Written tasks =>
1. Update the Parsi theatre text from "The early plays" to "Hindi and Urdu.", putting "touring" in place of "travelling".
2. According to the Parsi theatre text, why was Urdu the most widely used language in Parsi theater until the early 20th century?
3. In the Parsi theatre text, in what year did the first Parsi theatre company perform its first play?

Document extract =>
○ ○ ○ ○ ○ ○ ○

= Parsi theatre =

Indian theatre tradition

Parsi theatre is a generic term for an influential theatre tradition, staged by Parsis, and theatre companies largely owned by the Parsi business community, which flourished between 1850 and the 1930s. Plays were primarily in Urdu, as well as Gujarati to an extent. After its beginning in Bombay, it soon developed into various traveling theatre companies, which toured across India, especially north and western India (now Gujarat and Maharashtra), popularizing proscenium-style theatre in regional languages.

Entertainment-driven and incorporating musical theatre and folk theatre, in the early 1900s, some Parsi theatre producers switched to new media like bioscope and subsequently many became film producers. The theatre diminished in popularity, with the arrival of the talkies era in Hindi cinema in the 1930s. Post-independence, it experienced a revival in the 1950s, much like theatre in the rest of India.

Raghubir Yadav singing Parsi Theatre Style, Laila-Majanu song

==History==
The British community in Bombay had been staging theatre in English language for sometime by the mid-19th century. Parsis were a prominent business community in the city. In early 1850s, the students of Elphinstone College in Mumbai had formed a dramatic society and started performing Shakespeare. The first Parsi Theatre company called "Pārsī Nāṭak Maṇḍali" performed their first play Roostum Zabooli and Sohrab in 1853, followed by King Afrasiab and Rustom Pehlvan and Pādśāh Faredun. By 1860 over 20 Parsi theatre groups were formed in Mumbai.

Sharmistha Gooptu and Bhaumik identify Indo-Persian/Islamicate culture as a major influence on Parsi theatre. Up until the early 20th century, Urdu was the most widely used language in Parsi theater, due to the influence of Urdu poetry. The One Thousand and One Nights (Arabian Nights) also had a strong influence on Parsi theater, which performed "Persianate adventure-romances", which in turn were later adapted into early Bollywood films.

The early plays in Parsi theatre presented Indianized versions of Shakespeare’s plays, by turning them into folk performances, with dozens of songs added in. Soon Indian legends, epic and mythological tales made an appearance as source material. As Parsi theatre companies started travelling across North India, they employed native writers to churn out scripts in Hindustani language, mix of Hindi and Urdu.

○ ○ ○ ○ ○ ○ ○

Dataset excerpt
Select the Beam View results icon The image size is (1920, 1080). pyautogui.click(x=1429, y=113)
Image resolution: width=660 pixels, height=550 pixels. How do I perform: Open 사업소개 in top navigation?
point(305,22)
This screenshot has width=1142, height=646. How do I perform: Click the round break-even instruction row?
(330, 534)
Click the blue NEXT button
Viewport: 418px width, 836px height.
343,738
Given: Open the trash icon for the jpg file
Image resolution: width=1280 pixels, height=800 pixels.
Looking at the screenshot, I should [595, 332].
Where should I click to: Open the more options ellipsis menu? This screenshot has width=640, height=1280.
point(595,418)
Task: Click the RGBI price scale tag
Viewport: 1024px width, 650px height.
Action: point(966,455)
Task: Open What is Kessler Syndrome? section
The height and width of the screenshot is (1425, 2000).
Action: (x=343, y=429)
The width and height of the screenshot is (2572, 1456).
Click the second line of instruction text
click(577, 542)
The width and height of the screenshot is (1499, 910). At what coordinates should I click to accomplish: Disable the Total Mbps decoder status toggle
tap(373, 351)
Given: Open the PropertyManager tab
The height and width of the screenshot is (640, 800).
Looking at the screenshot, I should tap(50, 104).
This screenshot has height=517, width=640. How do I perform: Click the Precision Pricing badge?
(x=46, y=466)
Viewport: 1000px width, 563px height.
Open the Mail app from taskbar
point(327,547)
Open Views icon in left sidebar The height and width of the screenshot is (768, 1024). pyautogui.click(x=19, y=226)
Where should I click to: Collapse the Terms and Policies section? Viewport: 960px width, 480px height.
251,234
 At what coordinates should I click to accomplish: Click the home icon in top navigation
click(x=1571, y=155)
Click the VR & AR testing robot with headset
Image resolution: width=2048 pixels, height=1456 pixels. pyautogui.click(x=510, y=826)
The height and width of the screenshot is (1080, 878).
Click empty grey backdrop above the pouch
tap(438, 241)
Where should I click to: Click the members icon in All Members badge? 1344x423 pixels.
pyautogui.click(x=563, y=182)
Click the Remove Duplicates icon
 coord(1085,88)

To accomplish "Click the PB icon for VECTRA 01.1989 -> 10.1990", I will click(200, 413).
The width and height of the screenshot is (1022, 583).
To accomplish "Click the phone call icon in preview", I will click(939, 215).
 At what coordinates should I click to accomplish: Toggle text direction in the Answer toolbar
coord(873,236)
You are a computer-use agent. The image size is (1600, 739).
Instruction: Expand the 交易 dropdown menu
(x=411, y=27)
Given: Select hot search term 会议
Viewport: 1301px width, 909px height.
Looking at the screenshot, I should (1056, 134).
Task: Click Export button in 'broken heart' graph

○ ○ ○ ○ ○ ○ ○

Worked solutions =>
1.
The early plays in Parsi theatre presented Indianized versions of Shakespeare’s plays, by turning them into folk performances, with dozens of songs added in. Soon Indian legends, epic and mythological tales made an appearance as source material. As Parsi theatre companies started touring across North India, they employed native writers to churn out scripts in Hindustani language, mix of Hindi and Urdu.

2. Urdu was the most widely used language in Parsi theater because of the influence of Urdu poetry.

3. 1853